The possibility of this happening seems extremely unlikely to me because of the problems it could cause, but I figured I'd ask the question anyway...
Imagine a transaction where an autoincrement ID is involved and a value is assigned. Prior to COMMIT, the involved code caches a copy of the assigned ID for later reference. Then the transaction is committed.
Assuming no direct client intervention (deletion or altering of the record), is there any database or situation that would ever automatically alter the ID value immediately upon COMMIT, making the cached ID incorrect? Is it always safe to cache the ID mid-transaction?
One hypothetical case where I can imagine this happening is if some RDBMS implementation inexplicably decided it was necessary to have gapless and time-dependent autoincrement values (since I see many examples of people wanting this). In this hypothetical case, I can imagine some magical shuffling of IDs might be done to fill in gaps caused by post-ID-assignment rollbacks in another transaction (or other gap causer). This would invalidate the cached value.

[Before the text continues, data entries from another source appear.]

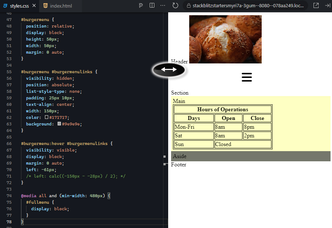The width and height of the screenshot is (332, 228).
Task: Toggle the hamburger menu in the page preview
Action: pyautogui.click(x=247, y=77)
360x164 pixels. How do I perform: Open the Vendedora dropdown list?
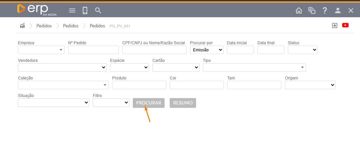[62, 68]
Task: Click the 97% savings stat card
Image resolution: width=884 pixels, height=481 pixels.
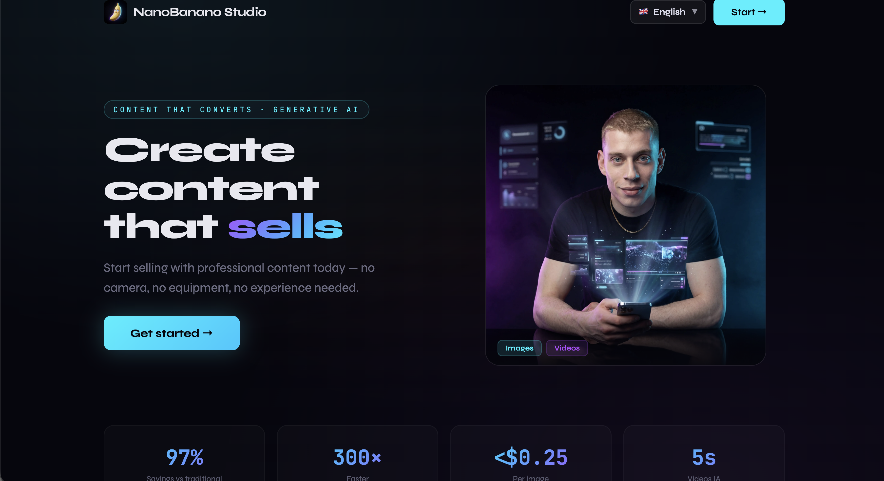Action: click(x=184, y=453)
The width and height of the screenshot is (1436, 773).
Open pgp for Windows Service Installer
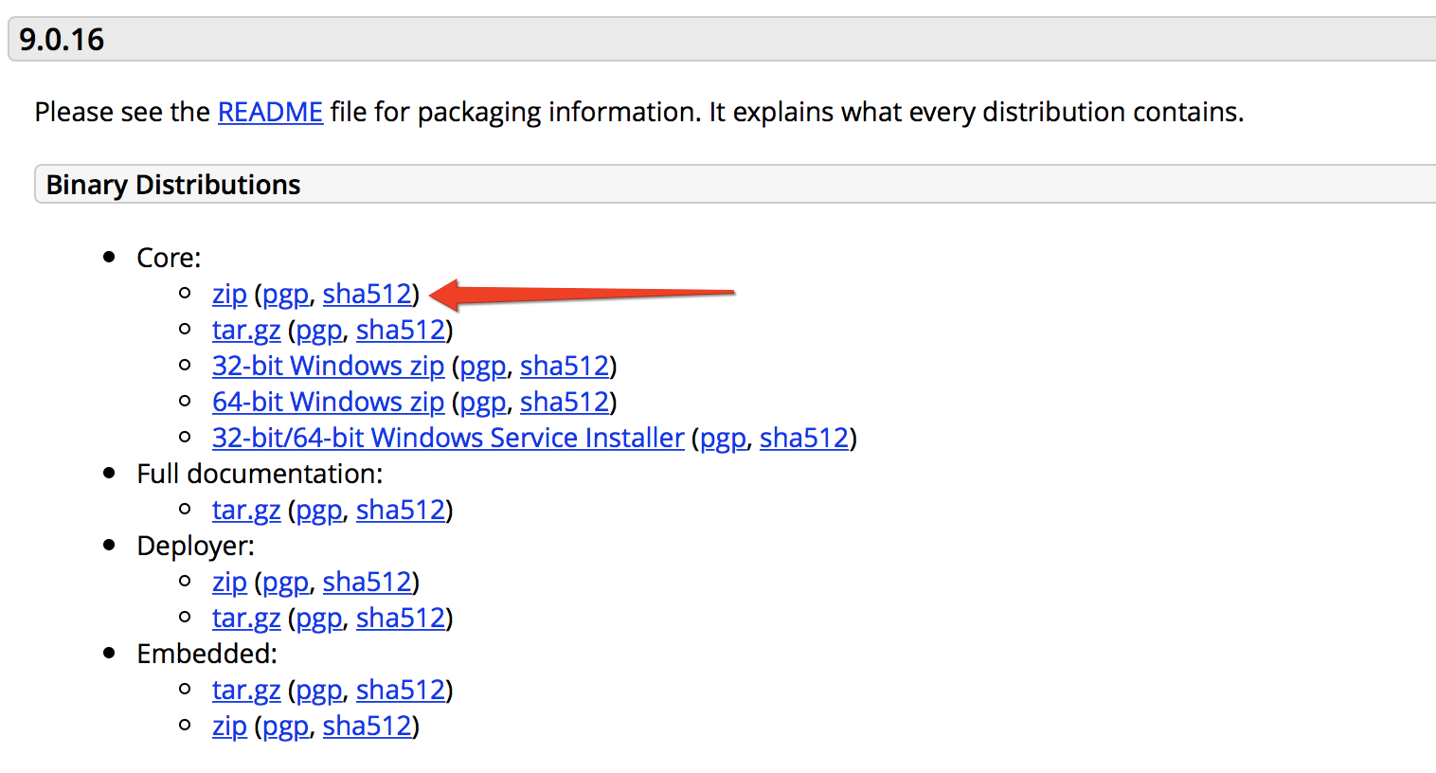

Anyone know of such an implementation, or other cache killer?
The implementation of generated id values usually involves incrementing a counter value in a short atomic operation. This value is then used for by the requesting transaction and even if that transaction would roll back, the reserved value will never be given back to the pool of free values. So in this light I dont think the situation described is very likely. Also, in pl/sql type of programs you really do need the generated value to be right in order to insert other dependent rows to child tables.
As for the people who are wanting time-ordered gapless id values: the sole purpose of autoincrement/surrogate key is to create an artificial identification for a row. It should have nothing to do with determining the order in which rows were created. There are far better ways to do this, for example using a creation timestamp.